Prepare onions: Peel 4 large sweet onions. Cut ½ inch off top of each. Leave root intact. Hollow out center with spoon, removing 1 to 1½ inches. Score remaining flesh in crosshatch pattern, cutting 1 inch deep.
Make seasoned butter: Per onion, combine 4 tablespoons softened butter, 1 teaspoon garlic powder, ½ teaspoon smoked paprika, ½ teaspoon salt, ¼ teaspoon pepper. Crush beef bouillon cube if using and mix in. Mix until evenly combined.
Stuff onions: Pack seasoned butter into hollowed center and scored cuts of each onion. Fill completely with slight mound on top.
Wrap in foil: Place each onion on sheet of heavy-duty foil. Bring sides up and fold top edges together several times to seal. Twist excess foil to close completely.

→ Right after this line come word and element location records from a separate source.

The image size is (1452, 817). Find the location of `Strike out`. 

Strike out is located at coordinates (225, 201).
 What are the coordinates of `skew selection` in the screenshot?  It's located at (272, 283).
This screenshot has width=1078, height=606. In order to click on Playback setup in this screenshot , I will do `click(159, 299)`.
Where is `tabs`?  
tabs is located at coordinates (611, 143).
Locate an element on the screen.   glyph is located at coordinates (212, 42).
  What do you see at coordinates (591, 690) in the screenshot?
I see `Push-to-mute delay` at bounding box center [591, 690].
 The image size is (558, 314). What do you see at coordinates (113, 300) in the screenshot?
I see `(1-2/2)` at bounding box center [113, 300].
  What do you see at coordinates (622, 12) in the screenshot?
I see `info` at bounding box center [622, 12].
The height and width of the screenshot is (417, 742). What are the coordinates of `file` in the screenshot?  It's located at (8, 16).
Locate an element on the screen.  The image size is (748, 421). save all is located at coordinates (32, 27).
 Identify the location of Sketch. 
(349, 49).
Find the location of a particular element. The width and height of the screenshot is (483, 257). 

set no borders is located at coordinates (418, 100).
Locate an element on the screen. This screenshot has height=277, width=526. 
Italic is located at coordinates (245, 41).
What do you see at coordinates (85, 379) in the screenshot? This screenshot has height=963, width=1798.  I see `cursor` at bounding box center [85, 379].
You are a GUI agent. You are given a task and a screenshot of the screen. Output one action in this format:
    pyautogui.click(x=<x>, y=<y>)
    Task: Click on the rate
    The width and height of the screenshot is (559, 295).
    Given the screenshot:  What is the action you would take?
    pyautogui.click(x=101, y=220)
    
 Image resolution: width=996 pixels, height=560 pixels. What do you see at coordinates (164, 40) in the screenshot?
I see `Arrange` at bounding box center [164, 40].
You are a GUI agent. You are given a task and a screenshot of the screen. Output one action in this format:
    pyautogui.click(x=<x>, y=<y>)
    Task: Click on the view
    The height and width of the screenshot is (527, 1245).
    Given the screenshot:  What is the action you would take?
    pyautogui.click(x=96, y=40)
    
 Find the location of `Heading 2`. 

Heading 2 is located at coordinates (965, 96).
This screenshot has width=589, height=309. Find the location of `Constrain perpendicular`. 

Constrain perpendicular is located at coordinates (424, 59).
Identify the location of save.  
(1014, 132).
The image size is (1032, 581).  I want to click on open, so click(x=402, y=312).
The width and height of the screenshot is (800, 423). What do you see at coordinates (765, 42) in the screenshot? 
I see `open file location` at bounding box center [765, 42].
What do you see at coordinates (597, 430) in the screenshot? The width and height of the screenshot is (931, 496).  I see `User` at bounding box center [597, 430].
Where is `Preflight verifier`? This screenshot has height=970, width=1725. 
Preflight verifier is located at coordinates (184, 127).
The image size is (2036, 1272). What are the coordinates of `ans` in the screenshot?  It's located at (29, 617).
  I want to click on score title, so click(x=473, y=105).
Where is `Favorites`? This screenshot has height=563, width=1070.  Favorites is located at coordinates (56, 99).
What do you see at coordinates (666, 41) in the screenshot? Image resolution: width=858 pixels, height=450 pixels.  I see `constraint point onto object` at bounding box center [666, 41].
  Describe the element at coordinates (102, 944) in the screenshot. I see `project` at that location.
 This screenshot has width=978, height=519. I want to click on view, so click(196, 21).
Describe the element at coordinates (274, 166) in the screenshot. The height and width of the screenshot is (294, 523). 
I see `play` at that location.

Grill: Preheat grill to 350-375°F with two-zone setup (coals or burners on one side only). Place foil-wrapped onions on indirect heat side. Close lid. Grill 60 minutes maintaining temperature. Do not open lid.
Check doneness: After 60 minutes, remove one onion and partially open foil. Insert fork - should slide in easily. If resistant, rewrap and grill 10-15 more minutes.
Rest and serve: Let wrapped onions rest 5 minutes. Carefully unwrap foil (steam will billow out). Serve in bowl, spooning butter sauce from foil over onion. Optional: top with cheese, bacon, or fresh herbs.